Fits the Bradley-Terry model for paired-comparison preference tests (R.W. Payne).

Options

PRINT = string tokens What to print (model, deviance, summary, estimates, correlations, fittedvalues, accumulated, monitoring, confidence, preferenceprobabilities); default mode, summ, esti
GROUPS = factor Factor representing different test circumstances
COVARIATE = variates Other covariates to include in the model
NOMESSAGE = string tokens Which warning messages to suppress (dispersion, leverage, residual, aliasing, marginality, vertical, df, inflation); default *
FPROBABILITY = string token Printing of probabilities for variance and deviance ratios (yes, no); default no
TPROBABILITY = string token Printing of probabilities for t-statistics (yes, no); default no
SELECTION = string tokens Statistics to be displayed in the summary of analysis produced by PRINT=summary (%variance, %ss, adjustedr2, r2, dispersion, %meandeviance, %deviance, aic, bic, sic); default disp
DISPERSION = scalar Dispersion parameter to be used as estimate for variability in s.e.s etc; default 1
PROBABILITY = scalar Probability level for confidence intervals for parameter estimates; default 0.95

Parameters

WINNERS = factors Specifies the winners in the tests
LOSERS = factors Specifies the loser in the tests
NWINS = variates or scalars Number of wins; default 1
NBINOMIAL = variates or scalars Number of trials; default 1
PREFERENCEPROBABILITIES = matrices or pointers Saves the estimated probability that each object is preferred to other objects
LOWERPREFERENCEPROBABILITIES = matrices or pointers Saves the lower values of the confidence intervals for the preference probabilities
UPPERPREFERENCEPROBABILITIES = matrices or pointers Saves the upper values of the confidence intervals for the preference probabilities
SAVE = identifiers To save the regression save structure

Description

In a paired-comparison trial, assessers are given pairs of objects to assess and asked to indicate which of the two they prefer. They occur, for example, in sensory testing of food items, where the aim may be to establish preferred recipes or methods or cooking. Many other activities, including sports matches (where the items are teams that complete in pairs), can be analysed in the same way.
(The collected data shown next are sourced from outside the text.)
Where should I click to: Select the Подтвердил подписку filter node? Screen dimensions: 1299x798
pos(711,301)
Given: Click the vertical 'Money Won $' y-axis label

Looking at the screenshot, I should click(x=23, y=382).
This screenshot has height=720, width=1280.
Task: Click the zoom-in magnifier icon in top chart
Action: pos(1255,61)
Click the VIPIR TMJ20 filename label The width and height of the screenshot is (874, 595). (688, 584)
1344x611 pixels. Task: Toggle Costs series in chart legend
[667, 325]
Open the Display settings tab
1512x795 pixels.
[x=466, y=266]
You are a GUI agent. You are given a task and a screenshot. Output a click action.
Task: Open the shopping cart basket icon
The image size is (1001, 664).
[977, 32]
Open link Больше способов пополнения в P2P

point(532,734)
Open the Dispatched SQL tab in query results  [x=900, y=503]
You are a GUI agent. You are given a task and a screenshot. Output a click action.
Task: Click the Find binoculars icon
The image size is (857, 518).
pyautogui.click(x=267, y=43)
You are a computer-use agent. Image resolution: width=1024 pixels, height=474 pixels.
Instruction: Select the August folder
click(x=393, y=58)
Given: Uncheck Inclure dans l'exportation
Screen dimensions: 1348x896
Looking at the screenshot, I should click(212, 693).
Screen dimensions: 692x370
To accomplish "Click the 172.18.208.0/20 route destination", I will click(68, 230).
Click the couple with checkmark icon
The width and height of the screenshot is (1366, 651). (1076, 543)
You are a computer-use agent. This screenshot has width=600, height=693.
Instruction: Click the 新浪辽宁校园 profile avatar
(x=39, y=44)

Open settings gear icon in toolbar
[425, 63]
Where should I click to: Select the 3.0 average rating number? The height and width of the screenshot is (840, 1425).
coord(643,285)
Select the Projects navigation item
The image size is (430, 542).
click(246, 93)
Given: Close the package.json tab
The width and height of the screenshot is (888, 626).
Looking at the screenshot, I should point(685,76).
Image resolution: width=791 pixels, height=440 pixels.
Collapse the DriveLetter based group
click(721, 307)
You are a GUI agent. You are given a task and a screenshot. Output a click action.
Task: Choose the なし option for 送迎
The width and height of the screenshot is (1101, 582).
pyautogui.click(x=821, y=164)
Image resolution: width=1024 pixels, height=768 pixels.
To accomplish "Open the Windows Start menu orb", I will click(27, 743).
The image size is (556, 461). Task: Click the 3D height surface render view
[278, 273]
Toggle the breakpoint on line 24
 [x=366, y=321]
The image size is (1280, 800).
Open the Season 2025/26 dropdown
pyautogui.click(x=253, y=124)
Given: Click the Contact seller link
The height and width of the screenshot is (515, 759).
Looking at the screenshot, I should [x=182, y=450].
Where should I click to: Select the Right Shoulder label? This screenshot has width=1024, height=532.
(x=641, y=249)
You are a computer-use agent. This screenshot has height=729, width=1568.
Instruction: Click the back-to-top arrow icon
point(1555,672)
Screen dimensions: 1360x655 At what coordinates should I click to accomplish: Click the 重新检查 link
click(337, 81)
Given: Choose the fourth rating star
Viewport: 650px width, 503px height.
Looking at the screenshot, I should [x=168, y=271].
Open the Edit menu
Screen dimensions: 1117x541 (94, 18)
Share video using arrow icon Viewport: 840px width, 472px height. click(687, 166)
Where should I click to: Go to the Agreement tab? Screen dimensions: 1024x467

The results of the trial are specified by the WINNERS, LOSERS, NWINS and NBINOMIAL parameters. You can specify the comparisons individually, by setting the WINNERS and LOSERS parameters to a pair of factors, with a unit for every competition. WINNERS specifies the object that was preferred, and LOSERS specifies the one with which it was compared.

Alternatively, it is more efficient to group the comparisons between each pair of objects together. You nominate one as winner and the other as loser, and record them in the corresponding element of the WINNERS and LOSERS factors. You define the number of times that they were compared in a variate to be specified by the NBINOMIAL parameter, and the number of wins in a variate to be specified by the NWINS parameter.

The data are analysed using the Bradley-Terry model (Bradley & Terry 1952), which is fitted as a generalized linear model with binomial distribution and logit link. The underlying assumption is that each item has an underlying “ability” score, which is estimated by the analysis on the log scale. The logit of the probability that one item is preferred to another is estimated by the difference in their estimated scores. For further details, see the Methods Section.

The COVARIATE option allows you to specify additional covariates to include in the model. The GROUPS option can specify a factor to define different trials; different ability scores are then estimated for each group. The other options (PRINT, NOMESSAGE, FPROBABILITY, TPROBABILITY, SELECTION, DISPERSION and PROBABILITY) all operate as in the standard regression directives like FIT etc, except that the PRINT option has an additional setting preferenceprobabilities to print a matrix showing the probability that each object is preferred to every other one. These can also be saved using the PREFERENCEPROBABILITIES parameter, and lower and upper values of their confidence intervals can be saved using the LOWERPREFERENCEPROBABILITIES and UPPERPREFERENCEPROBABILITIES parameters. If there are no groups, each of these saves a matrix, with losers on the rows and winners on the columns. If there are groups, they save pointers containing a matrix for each group.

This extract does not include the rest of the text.